At the earliest stages of this research in Mumbai and other cities from 2003 to 2005, I set out to explore the rise of these new Indian retail chains as an indication of the country’s changing economic structures. I soon came to realize, however, that the changes in Indian consumption patterns involved not only new kinds of retail spaces but also conflicts among different kinds of values. Scholars in many disciplines have investigated the diverse social values associated with music but have only rarely made detailed investigations into the cultural dimensions of music in retail contexts (cf. Manuel 1993). I found that the exchanges and choices taking place in music stores were in no way reducible to mere economics: they were inseparable from local contexts—entailed performances of identity, displays of ideology, and broad social attributions of worth, importance, and desirability.

This essay is drawn from my current book project Music as Merchandise, an ethnographic study of how music is bought and sold in contemporary India. My central argument in the book is that Indian retailers invoke different social values to sell music and that by studying sites of exchange, we can gain powerful new insights into the ways that economic transactions are circumscribed by broader social value systems. I show how Indian retailers creatively mobilized value discourses to sell music and to navigate a complicated social terrain that included the symbiosis of the film and music industries, the growing influence of international corporate business models, the rise of the “new Indian middle classes,” the development of new media technologies, and conflicting perspectives on the social purposes of music.

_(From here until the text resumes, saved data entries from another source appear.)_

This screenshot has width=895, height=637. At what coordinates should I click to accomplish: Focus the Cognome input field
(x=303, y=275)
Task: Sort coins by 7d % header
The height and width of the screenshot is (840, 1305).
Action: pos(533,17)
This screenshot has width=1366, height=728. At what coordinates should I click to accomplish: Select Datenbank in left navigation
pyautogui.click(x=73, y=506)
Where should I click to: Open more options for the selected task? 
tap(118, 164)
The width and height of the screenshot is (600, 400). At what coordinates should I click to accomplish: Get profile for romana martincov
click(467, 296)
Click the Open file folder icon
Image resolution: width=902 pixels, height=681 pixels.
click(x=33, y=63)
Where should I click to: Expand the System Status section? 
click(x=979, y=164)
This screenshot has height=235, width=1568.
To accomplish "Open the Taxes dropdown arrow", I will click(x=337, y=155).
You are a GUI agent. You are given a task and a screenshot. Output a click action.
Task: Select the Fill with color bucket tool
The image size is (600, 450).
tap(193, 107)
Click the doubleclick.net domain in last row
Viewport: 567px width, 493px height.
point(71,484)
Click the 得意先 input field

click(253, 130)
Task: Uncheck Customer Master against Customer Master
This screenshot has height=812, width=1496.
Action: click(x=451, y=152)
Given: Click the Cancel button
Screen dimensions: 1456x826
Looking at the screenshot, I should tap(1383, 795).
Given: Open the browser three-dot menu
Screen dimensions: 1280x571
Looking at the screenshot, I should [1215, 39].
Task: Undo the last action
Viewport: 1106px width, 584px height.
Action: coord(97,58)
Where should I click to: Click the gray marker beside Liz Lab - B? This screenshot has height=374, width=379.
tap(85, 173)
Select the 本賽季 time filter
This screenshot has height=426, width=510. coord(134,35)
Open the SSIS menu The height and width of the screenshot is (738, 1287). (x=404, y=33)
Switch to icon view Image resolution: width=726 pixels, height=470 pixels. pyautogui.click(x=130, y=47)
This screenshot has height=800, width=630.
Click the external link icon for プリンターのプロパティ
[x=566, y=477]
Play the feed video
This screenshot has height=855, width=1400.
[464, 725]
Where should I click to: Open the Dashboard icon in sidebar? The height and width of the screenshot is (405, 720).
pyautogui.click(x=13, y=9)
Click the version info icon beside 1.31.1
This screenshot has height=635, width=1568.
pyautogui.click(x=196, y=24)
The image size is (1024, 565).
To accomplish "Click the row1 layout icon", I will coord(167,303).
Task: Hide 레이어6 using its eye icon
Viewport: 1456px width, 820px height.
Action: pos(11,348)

I focus here on one of the inherent contradictions in so-called “organized retail” in India, as one chain of music stores selling recorded music and other media oriented its brand strategy to attract a particular kind of high-class clientele. Yet individual employees of these stores had to mitigate their own class standing and the relatively low status of retail salespeople in order to perform the class habitus of the new middle classes that the chain tried to attract. As such, this performative dimension of selling, and employee gaps in knowledge, led to the lamination of new sets of values onto the music commodities they were selling. In other words, it was not just that store employees sold music (in addition to their other duties), but to a very great extent they had to sell themselves as competent knowledge producers of the commodities for sale in order to gain customer trust. Accordingly, the sale of music not only implicated the performance of class habitus, language politics, and the values embedded in the neoliberal category of “retailing” (as opposed to a “shopkeeping”) but also pointed to the tensions between social and economic values of music and the ways music—when in its commodity status—is attributed with qualities that distinguish it from other kinds of commodities (Beaster-Jones 2014).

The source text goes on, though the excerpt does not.